Женщина уклончиво развела руками:
— Как мне уследить: кадровый список включает более чем тысяча двести человек. — Она моргнула, словно ей в голову пришла идея. — Вы не амнак?
— Это кто?
— Мама миа! Амнак означает отсутствие памяти. Потеря индивидуальности. Иными словами, вы не помните свое собственное имя.
— По правде, кажется, я не вполне уверен в этом.
— Правую руку, указательный палец, — сказала она утомленно.
Лафайет подошел к столу и предложил палец, который женщина схватила и прижала к стеклянной пластинке, встроенной в крышку стола. Множество подобных пластинок находилось между расположенными друг против друга кнопками. Мигнул свет, затрепетал и погас. На матовом стекле экрана появились буквы.
— Раунчини, — сказала она. — Динк 9, Фрэнчет 43, Гиммель низшей категории. Звонить? — Она с надеждой взглянула на него.
— Не слишком громко, — медлил Лафайет. — Послушайте, мэм, могу я все-таки быть с вами откровенным? Я, кажется, встретился с тем, что выше моего понимания.
— Повремените, Раунчини. Все это вы можете описать в докладной. У меня дел по горло.
— Вы не поняли. Фактически я не знаю, что происходит. То есть все началось довольно невинно, я просто выпил со старым знакомым, а когда увидел, что он нашел, то понял сразу, что это нужно передать высшим властям. Но… — он оглядел комнату, — у меня явное ощущение, что я не в Артезии, там ничего подобного нет. Поэтому, естественно, возникает вопрос, где я.
— Вы в Центральном Распределителе, естественно. Послушайте, возьмите там стул и…
— Центральном? Так я и думал! Слава богу! Значит, все мои проблемы решены! — Лафайет, облегченно вздохнув, опустился на угол стола. — Знаете, у меня жизненно важные данные, их нужно передать в соответствующий отдел. Я обнаружил, что, когда Горубл дезертировал, он отложил целый склад краденых приборов…
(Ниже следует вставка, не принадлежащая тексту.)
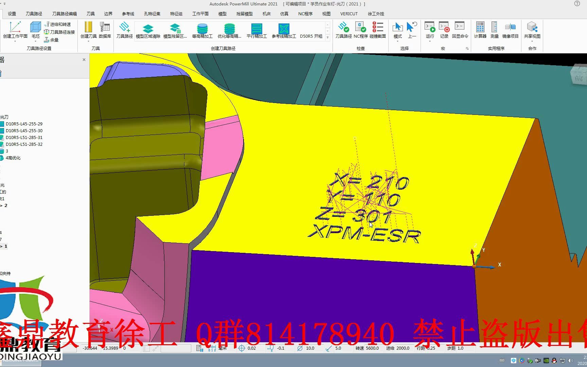Select toolpath D10R5-L45-255-29 in tree
The image size is (587, 367).
coord(24,124)
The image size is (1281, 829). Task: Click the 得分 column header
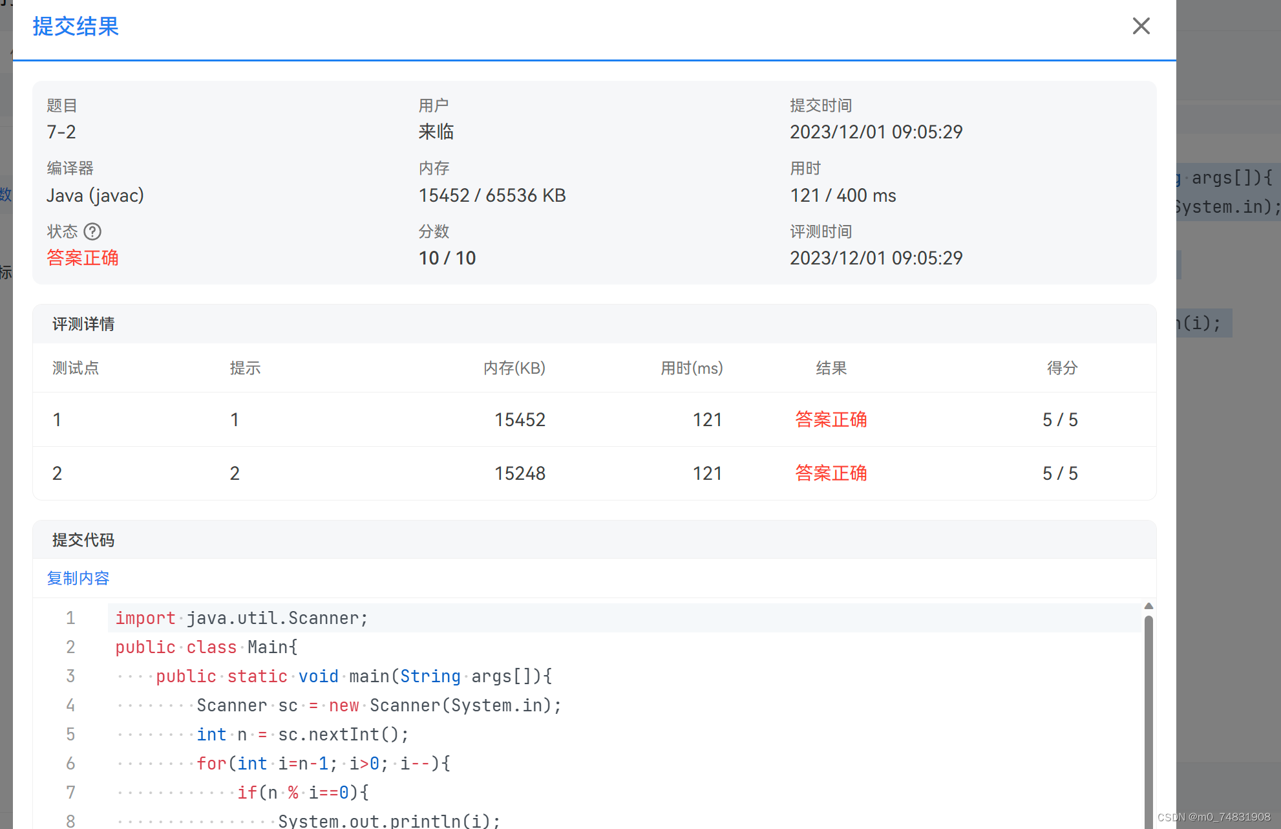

Дверь в комнату распахнулась, и вошла пара молодых людей в свежей бледно-голубой больничной форме, между ними была плоская пластина длиной в шесть футов. Она была похожа на пенорезину и плыла без поддержки в двух футах от пола, слегка покачиваясь, как надувной матрац на воде.
— О'кей, парень, — сказал один из них, снимая большой и сложный на вид гипердермик, — нам придется тебя пристроить в считанные секунды. Ты только подпрыгни и ляг сюда, вниз лицом…
— Мне не нужны носилки, — отрезал Лафайет. — Мне нужно, чтобы кто-нибудь выслушал то, что я должен сказать.
— Будь уверен, у тебя будет шанс, парень, — успокоил санитар, приближаясь к нему. — Не кипятись…
Лафайет протиснулся за стол:
— Послушайте, найдите Никодеуса! Он меня знает! То, что я должен сообщить — трижды срочно! Я требую, чтобы меня выслушали, не то здесь головы покатятся как горох!
Санитар заколебался и в поисках поддержки посмотрел на женщину. Она бессильно взмахнула руками.
— Не смотрите на меня, — сказала она. — Я лишь служащий за первым столом. Придерживайтесь одного: Белариус — дежурный офицер, я позову его сюда, и он свернет ему шею.
Она нажала на кнопки и быстро заговорила. Санитар щелкнул переключателем в головах носилок, и они опустились на пол.
Три минуты прошли в напряженном молчании: Лафайет болтался за столом, те, кто принес носилки, зевали и почесывались, а зеленоволосая женщина с ожесточением пилила свои перламутровые зеленые ногти. Потом высокий широкоплечий человек с гладкими седыми волосами, похожий на профессора, вошел в комнату. Он посмотрел на всех, поджал губы, глядя на Лафайета.